* TO DO
Go to the line holding "Bookmark page with the star icon" in the entries below and write out exactly every line down to and including the line holding "The height and width of the screenshot is (828, 1456).".
------------------------------
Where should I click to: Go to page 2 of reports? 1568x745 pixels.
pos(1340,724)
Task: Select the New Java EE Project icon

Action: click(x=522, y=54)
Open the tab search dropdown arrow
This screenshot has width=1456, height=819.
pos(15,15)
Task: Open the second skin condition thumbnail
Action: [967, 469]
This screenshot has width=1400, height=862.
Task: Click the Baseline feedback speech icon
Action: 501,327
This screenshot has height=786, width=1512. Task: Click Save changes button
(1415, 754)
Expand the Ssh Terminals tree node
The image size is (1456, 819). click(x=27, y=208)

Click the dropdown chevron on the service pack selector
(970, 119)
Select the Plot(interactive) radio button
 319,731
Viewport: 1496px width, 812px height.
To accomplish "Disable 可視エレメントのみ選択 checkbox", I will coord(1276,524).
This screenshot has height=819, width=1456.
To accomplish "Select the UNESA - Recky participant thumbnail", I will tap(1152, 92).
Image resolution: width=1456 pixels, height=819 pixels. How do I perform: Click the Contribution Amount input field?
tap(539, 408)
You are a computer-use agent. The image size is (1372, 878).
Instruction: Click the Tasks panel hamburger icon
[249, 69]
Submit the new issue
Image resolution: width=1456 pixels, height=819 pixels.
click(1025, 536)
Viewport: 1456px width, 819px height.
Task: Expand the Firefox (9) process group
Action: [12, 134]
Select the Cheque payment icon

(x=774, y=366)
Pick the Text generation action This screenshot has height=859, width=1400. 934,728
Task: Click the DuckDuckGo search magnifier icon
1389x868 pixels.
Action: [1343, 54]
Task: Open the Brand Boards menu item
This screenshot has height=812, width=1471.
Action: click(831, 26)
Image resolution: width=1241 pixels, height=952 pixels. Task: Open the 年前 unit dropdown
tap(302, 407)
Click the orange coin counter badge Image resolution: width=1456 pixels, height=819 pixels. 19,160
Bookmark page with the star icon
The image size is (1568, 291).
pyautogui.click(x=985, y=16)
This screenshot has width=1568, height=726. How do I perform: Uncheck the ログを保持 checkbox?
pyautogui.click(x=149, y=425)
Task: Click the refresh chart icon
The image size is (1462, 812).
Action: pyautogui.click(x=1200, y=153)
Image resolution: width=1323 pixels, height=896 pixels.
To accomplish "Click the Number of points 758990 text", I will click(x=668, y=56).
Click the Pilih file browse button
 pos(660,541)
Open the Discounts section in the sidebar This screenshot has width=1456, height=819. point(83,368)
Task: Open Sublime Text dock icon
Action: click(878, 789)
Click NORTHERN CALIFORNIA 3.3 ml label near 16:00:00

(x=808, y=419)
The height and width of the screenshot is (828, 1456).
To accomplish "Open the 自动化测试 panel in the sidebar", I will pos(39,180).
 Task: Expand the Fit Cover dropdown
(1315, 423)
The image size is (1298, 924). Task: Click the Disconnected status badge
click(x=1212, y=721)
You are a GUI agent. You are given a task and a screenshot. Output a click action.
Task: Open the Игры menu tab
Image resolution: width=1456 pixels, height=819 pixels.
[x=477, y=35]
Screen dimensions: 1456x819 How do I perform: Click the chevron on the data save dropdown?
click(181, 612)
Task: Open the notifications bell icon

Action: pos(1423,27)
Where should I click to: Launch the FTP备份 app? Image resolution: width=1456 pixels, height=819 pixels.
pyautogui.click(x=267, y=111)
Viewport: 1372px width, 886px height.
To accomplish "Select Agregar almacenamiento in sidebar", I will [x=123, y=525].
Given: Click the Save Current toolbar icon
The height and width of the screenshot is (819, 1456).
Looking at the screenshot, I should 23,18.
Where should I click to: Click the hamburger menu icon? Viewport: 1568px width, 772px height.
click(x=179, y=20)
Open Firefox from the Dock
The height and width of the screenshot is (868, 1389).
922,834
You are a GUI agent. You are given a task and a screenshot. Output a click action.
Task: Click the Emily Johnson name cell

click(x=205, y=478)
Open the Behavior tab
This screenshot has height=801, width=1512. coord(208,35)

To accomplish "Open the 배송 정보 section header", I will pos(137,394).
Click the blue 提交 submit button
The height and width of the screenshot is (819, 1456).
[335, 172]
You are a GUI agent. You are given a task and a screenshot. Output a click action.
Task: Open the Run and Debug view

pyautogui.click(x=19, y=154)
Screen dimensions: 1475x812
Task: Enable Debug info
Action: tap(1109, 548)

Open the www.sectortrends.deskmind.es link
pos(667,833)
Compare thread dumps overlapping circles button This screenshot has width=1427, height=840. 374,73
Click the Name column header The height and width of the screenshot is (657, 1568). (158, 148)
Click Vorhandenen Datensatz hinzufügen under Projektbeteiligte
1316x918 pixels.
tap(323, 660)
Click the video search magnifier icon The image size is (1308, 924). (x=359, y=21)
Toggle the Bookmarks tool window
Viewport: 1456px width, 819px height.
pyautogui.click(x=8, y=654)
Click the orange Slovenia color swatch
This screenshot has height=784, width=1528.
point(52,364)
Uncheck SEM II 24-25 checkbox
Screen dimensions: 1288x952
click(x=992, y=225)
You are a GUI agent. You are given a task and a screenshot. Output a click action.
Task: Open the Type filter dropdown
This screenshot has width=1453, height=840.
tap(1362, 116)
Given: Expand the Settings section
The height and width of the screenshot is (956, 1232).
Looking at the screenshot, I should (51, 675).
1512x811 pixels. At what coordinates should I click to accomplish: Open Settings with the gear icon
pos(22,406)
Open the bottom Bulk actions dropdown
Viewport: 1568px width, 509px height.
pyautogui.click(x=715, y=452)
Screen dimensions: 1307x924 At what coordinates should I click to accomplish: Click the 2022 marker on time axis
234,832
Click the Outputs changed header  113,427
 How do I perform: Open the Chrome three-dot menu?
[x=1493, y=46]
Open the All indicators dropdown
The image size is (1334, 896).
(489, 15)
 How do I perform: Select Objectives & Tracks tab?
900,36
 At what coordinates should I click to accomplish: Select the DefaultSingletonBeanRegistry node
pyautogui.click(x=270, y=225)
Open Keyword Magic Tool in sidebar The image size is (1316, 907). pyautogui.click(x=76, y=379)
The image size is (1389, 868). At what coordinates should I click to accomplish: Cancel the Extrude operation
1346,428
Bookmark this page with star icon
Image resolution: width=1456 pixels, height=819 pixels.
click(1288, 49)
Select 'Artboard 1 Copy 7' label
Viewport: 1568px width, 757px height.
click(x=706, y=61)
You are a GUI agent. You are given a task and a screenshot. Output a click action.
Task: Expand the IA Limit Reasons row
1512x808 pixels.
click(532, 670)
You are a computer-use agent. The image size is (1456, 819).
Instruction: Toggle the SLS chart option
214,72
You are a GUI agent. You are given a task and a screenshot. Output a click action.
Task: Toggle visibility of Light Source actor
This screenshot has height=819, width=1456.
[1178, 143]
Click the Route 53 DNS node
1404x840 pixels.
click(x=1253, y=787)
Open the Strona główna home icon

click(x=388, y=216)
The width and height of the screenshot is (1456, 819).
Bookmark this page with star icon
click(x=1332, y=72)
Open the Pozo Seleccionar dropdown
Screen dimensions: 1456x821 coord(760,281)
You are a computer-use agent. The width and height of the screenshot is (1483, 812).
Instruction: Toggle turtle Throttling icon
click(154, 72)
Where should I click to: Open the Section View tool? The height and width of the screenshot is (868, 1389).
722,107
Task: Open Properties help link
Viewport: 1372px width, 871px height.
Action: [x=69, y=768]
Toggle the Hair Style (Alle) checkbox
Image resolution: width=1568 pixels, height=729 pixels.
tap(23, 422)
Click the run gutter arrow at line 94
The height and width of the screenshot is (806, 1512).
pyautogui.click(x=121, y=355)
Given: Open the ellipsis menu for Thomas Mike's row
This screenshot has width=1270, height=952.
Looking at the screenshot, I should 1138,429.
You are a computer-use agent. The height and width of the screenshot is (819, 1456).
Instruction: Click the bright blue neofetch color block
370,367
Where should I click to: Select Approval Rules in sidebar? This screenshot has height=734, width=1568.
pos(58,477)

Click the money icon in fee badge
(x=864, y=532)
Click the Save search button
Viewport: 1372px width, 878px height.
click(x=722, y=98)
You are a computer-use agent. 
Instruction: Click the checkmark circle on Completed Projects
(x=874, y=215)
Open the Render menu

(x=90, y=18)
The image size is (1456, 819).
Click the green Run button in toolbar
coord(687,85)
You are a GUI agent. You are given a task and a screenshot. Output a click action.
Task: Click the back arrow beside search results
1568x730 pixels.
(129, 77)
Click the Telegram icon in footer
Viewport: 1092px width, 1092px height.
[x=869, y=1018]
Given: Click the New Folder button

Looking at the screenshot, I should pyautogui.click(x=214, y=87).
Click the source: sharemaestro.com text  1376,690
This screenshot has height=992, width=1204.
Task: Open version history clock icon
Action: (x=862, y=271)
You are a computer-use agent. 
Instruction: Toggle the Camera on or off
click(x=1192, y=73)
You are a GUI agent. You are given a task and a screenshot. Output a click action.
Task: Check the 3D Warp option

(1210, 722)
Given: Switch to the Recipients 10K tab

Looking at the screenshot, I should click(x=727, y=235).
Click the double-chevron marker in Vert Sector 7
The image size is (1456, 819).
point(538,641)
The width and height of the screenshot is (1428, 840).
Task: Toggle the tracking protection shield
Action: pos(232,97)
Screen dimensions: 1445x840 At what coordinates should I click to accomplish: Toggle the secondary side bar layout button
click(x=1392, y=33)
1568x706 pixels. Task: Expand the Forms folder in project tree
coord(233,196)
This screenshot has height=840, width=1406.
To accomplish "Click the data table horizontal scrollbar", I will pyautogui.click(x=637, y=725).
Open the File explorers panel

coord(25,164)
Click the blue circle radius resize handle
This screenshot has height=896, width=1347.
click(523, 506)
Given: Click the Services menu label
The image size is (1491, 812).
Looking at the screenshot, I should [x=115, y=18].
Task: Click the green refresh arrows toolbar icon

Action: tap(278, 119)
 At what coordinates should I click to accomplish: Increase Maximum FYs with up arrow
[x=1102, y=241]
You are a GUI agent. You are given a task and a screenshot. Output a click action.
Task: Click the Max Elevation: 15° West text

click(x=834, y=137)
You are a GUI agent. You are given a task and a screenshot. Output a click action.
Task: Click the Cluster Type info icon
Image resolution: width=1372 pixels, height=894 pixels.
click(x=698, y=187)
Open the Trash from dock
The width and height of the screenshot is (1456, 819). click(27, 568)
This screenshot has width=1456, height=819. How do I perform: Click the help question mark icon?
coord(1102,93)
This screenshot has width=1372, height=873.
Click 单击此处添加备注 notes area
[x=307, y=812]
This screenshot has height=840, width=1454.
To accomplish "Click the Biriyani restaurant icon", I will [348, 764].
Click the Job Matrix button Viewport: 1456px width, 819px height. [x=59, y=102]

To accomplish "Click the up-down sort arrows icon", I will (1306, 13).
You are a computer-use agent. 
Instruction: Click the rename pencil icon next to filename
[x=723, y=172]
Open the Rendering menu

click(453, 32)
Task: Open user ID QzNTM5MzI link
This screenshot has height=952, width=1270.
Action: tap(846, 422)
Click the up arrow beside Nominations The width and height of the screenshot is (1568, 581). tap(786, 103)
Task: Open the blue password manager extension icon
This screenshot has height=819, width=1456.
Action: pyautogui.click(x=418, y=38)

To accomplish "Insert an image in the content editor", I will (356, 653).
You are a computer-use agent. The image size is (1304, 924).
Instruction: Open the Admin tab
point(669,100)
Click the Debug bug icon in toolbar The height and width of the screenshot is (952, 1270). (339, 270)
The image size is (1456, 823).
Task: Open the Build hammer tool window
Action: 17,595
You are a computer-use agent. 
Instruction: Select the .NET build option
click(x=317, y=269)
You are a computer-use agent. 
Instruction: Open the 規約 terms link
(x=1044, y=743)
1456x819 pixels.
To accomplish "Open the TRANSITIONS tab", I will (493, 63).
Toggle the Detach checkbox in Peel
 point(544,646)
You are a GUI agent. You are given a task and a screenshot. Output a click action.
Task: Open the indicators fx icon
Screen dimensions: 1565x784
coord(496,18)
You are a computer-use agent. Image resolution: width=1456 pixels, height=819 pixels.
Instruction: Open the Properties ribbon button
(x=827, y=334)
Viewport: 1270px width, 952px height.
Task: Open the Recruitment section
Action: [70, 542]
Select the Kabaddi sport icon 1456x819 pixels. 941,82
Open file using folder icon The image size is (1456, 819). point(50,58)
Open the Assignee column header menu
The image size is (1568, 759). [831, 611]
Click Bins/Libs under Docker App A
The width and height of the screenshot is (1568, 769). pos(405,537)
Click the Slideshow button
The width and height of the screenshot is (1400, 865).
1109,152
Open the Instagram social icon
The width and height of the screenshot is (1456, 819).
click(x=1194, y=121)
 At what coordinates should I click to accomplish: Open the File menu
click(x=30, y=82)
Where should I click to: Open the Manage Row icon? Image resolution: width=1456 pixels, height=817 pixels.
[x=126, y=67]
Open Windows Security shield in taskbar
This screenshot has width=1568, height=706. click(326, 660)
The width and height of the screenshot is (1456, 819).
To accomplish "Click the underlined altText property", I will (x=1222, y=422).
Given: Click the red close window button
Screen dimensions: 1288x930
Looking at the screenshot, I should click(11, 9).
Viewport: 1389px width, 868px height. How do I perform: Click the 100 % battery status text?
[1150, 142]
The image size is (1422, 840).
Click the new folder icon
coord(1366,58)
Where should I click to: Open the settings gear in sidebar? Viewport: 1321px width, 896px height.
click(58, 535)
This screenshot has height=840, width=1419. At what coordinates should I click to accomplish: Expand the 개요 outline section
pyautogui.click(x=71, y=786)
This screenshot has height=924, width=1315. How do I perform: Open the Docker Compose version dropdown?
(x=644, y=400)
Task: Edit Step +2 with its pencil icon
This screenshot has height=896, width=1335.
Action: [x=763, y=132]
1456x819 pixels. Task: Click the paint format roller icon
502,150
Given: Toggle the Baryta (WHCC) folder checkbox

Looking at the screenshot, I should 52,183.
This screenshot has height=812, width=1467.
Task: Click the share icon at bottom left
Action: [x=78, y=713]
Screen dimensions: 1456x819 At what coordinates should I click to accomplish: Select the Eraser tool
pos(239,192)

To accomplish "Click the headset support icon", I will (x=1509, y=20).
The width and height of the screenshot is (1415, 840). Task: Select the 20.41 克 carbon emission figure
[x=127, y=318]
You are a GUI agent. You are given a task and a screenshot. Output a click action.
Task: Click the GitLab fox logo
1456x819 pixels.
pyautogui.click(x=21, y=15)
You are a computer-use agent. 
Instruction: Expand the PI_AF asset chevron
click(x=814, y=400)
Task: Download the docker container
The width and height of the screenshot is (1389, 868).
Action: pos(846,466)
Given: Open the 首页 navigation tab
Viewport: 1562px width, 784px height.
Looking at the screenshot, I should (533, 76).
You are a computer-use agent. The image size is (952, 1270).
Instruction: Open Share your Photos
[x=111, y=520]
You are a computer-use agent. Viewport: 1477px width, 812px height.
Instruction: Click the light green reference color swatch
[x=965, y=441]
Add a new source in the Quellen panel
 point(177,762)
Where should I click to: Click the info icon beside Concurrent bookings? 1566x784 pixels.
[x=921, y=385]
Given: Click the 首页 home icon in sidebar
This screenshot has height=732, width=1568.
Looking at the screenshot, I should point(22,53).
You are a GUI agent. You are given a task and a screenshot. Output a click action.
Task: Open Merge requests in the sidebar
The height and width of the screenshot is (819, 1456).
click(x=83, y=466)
------------------------------
* RESPONSE
Bookmark page with the star icon
The image size is (1568, 291).
pyautogui.click(x=985, y=16)
This screenshot has width=1568, height=726. How do I perform: Uncheck the ログを保持 checkbox?
pyautogui.click(x=149, y=425)
Task: Click the refresh chart icon
The image size is (1462, 812).
Action: pyautogui.click(x=1200, y=153)
Image resolution: width=1323 pixels, height=896 pixels.
To accomplish "Click the Number of points 758990 text", I will click(x=668, y=56).
Click the Pilih file browse button
 pos(660,541)
Open the Discounts section in the sidebar This screenshot has width=1456, height=819. point(83,368)
Task: Open Sublime Text dock icon
Action: click(878, 789)
Click NORTHERN CALIFORNIA 3.3 ml label near 16:00:00

(x=808, y=419)
The height and width of the screenshot is (828, 1456).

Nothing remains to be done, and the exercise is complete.